▸ **What to produce**: Copy each line from the entries that the word "price" appears in.

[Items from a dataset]
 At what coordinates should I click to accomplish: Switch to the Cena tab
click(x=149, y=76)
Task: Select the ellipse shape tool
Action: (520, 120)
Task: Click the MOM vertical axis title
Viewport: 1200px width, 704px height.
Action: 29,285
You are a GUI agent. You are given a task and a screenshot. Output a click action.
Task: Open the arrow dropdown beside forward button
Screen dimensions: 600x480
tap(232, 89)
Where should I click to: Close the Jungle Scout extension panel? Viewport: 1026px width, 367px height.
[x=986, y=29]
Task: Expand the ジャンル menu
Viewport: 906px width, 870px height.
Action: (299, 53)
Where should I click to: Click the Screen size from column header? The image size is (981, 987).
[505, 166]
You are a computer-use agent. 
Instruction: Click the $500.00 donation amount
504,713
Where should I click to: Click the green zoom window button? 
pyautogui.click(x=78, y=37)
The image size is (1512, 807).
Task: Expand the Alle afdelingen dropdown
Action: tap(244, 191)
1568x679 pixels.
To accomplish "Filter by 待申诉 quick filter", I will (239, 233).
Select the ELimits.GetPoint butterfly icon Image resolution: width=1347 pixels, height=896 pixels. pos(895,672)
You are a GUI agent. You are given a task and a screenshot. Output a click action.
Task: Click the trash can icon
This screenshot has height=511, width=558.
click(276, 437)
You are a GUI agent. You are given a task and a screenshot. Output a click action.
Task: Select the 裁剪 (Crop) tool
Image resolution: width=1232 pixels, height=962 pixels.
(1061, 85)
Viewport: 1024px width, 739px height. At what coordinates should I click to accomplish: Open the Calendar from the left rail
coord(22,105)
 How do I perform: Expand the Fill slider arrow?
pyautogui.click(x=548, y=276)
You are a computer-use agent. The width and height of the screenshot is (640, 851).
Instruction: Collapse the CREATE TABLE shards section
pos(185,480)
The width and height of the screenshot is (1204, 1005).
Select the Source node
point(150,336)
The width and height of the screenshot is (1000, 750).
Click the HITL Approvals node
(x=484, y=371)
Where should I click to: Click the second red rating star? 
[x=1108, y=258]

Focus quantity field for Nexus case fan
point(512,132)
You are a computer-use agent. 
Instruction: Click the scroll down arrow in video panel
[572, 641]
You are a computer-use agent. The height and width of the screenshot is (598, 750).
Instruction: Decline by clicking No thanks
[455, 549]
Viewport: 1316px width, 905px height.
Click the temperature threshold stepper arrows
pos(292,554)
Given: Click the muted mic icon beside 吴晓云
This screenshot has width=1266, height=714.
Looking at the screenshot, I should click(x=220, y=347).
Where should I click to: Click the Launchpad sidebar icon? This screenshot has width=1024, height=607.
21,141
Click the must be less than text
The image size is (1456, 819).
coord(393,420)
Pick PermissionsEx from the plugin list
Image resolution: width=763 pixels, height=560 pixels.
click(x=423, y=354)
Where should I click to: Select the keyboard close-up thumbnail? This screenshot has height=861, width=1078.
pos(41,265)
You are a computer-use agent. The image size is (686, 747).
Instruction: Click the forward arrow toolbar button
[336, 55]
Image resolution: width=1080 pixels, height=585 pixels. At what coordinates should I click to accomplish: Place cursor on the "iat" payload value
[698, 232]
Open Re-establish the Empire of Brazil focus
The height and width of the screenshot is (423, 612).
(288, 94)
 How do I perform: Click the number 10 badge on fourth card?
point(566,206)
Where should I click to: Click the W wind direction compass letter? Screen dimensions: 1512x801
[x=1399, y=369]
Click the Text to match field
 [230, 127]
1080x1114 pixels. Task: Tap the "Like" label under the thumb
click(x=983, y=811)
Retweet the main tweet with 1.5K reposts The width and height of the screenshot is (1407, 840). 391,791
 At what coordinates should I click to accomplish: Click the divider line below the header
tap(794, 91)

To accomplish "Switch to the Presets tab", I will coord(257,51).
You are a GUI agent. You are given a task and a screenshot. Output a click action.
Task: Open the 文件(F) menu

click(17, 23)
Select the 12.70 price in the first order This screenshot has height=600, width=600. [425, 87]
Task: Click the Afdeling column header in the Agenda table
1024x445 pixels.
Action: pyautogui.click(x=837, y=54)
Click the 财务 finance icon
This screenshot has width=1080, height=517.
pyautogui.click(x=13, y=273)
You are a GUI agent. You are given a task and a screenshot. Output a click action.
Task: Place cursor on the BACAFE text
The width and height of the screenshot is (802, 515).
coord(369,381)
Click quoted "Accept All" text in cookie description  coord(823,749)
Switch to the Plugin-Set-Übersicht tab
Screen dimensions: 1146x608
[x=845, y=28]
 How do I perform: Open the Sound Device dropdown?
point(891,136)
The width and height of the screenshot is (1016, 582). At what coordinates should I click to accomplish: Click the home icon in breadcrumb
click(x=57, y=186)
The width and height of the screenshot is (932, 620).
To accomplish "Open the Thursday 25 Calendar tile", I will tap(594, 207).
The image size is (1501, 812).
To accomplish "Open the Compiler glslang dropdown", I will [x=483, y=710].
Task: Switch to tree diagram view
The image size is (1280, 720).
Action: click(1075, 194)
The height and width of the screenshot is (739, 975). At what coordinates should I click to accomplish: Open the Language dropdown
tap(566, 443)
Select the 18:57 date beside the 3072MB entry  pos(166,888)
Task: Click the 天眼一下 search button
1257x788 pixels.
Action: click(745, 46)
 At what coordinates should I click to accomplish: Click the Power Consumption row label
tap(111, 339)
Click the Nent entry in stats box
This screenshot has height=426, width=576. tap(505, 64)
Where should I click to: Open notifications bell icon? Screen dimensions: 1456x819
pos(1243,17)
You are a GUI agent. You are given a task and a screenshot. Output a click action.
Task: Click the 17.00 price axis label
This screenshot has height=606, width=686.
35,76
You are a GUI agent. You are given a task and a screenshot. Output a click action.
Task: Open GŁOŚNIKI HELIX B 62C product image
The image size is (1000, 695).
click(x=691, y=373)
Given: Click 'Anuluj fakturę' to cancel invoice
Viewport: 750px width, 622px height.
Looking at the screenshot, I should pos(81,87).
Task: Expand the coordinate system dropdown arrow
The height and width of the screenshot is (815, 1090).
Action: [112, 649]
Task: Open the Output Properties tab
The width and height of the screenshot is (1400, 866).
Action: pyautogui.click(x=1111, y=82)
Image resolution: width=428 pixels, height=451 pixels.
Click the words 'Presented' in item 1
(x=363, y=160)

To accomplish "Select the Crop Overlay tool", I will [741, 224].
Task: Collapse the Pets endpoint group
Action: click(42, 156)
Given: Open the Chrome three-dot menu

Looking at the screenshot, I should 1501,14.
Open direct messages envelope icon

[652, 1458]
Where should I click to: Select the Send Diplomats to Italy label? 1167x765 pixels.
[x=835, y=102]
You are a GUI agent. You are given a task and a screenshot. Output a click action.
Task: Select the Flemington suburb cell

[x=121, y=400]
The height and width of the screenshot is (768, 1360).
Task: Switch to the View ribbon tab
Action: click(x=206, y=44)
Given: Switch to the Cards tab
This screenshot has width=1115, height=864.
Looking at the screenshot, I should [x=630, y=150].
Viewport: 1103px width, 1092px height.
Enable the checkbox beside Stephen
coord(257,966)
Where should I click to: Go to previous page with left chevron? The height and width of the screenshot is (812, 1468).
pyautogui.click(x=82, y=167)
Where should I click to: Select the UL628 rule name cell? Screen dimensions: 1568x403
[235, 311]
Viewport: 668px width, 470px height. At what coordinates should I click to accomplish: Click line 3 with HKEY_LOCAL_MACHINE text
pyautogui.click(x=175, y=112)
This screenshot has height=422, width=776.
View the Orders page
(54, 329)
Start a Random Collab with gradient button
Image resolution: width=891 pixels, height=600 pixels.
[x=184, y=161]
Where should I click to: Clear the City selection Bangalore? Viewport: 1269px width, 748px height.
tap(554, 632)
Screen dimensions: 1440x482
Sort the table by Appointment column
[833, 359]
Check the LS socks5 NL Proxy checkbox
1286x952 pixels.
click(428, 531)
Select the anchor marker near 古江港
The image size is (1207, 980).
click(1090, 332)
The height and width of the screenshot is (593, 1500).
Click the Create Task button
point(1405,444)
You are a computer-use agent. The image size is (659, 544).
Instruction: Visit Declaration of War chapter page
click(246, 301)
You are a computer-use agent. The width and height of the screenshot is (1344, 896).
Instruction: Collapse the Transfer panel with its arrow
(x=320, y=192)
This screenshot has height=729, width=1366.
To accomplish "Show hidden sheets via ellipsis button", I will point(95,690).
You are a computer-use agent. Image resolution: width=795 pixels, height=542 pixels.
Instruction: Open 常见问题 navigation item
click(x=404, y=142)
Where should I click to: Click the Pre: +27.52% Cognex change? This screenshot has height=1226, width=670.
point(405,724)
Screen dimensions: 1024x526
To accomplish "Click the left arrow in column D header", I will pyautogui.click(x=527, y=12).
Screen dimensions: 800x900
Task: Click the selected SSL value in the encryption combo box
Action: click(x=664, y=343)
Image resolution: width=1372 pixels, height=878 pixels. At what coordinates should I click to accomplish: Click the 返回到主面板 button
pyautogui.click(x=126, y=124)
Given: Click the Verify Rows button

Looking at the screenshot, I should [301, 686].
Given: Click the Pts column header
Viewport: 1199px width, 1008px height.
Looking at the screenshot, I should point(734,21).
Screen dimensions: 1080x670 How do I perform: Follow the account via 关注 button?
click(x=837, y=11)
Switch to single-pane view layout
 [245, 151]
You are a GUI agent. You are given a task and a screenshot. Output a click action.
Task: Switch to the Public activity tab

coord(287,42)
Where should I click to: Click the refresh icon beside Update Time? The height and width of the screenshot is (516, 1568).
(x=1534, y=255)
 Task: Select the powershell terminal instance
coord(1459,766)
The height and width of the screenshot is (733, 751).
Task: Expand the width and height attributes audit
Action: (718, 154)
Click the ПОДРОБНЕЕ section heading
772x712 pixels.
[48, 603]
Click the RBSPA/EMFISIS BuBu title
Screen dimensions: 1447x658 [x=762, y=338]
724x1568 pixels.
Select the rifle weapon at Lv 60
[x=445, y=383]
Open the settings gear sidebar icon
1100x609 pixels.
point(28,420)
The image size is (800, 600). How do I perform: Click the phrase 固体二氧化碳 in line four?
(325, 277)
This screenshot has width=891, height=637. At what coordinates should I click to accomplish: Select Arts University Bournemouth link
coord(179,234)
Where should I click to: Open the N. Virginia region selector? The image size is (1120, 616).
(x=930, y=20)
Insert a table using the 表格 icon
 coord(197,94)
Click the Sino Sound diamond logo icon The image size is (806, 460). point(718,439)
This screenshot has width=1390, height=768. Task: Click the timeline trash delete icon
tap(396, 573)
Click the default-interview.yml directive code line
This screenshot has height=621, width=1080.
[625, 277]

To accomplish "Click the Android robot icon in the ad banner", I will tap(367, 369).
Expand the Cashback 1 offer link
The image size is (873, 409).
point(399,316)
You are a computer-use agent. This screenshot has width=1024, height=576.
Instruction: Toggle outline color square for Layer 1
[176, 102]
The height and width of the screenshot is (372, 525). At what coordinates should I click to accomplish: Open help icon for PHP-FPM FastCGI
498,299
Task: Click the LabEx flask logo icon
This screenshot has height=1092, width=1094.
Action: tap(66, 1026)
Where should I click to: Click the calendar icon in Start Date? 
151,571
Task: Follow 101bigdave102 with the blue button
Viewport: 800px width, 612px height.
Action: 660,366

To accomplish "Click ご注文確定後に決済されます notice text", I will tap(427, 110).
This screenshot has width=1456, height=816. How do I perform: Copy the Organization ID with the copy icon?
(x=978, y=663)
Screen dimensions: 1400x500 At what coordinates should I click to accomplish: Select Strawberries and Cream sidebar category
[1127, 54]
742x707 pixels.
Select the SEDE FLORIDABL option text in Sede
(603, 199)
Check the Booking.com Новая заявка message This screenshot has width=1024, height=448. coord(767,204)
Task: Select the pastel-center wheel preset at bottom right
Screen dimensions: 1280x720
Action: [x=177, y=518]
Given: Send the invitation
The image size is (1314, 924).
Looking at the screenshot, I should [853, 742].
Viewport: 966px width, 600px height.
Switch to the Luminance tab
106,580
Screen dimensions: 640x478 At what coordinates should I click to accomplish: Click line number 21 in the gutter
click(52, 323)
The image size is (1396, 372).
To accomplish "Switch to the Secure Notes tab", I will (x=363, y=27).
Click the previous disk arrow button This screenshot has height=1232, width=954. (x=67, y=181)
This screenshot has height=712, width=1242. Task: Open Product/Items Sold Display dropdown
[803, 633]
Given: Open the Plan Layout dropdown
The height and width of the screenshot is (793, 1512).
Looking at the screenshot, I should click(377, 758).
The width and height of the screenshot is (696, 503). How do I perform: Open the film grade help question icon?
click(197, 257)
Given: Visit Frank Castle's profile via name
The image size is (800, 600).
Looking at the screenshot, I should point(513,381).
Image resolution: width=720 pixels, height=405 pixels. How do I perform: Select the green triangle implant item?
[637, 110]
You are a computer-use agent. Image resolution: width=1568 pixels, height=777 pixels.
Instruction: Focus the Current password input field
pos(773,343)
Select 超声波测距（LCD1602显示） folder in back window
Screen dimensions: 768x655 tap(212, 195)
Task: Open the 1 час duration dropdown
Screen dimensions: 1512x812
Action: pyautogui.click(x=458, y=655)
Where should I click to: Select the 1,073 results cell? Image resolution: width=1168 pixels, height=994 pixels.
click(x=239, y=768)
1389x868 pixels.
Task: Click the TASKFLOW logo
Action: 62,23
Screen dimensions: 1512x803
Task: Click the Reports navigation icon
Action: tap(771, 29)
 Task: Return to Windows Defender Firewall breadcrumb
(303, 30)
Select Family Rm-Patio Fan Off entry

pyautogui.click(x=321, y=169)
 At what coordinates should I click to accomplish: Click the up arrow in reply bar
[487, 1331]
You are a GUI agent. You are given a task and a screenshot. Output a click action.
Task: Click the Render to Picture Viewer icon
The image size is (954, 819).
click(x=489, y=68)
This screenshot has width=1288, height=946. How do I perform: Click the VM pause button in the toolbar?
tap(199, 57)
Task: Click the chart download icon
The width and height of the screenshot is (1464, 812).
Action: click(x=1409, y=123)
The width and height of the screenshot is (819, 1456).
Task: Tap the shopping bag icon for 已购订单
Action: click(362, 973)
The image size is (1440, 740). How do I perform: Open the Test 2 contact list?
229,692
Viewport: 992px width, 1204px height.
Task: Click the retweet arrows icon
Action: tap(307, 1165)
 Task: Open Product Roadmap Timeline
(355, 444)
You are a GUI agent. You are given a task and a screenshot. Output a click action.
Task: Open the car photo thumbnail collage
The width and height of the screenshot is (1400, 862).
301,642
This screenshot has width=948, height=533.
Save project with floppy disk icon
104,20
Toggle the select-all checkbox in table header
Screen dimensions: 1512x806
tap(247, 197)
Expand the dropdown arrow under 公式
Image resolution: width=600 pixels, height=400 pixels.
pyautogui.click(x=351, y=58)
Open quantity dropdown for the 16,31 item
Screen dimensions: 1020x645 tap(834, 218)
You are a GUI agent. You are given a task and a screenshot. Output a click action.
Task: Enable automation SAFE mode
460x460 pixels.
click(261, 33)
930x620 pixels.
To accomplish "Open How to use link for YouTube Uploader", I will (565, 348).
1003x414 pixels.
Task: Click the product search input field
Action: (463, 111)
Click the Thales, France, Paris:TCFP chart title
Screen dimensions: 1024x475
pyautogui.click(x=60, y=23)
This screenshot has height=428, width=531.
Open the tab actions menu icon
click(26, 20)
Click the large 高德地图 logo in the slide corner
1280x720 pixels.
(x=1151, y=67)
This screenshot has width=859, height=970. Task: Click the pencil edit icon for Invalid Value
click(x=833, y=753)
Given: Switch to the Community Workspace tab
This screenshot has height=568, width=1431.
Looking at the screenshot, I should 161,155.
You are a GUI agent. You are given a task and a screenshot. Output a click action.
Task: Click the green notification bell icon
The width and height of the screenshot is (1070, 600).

▸ **Solution to this problem**:
Select the 12.70 price in the first order This screenshot has height=600, width=600. [425, 87]
Task: Click the 17.00 price axis label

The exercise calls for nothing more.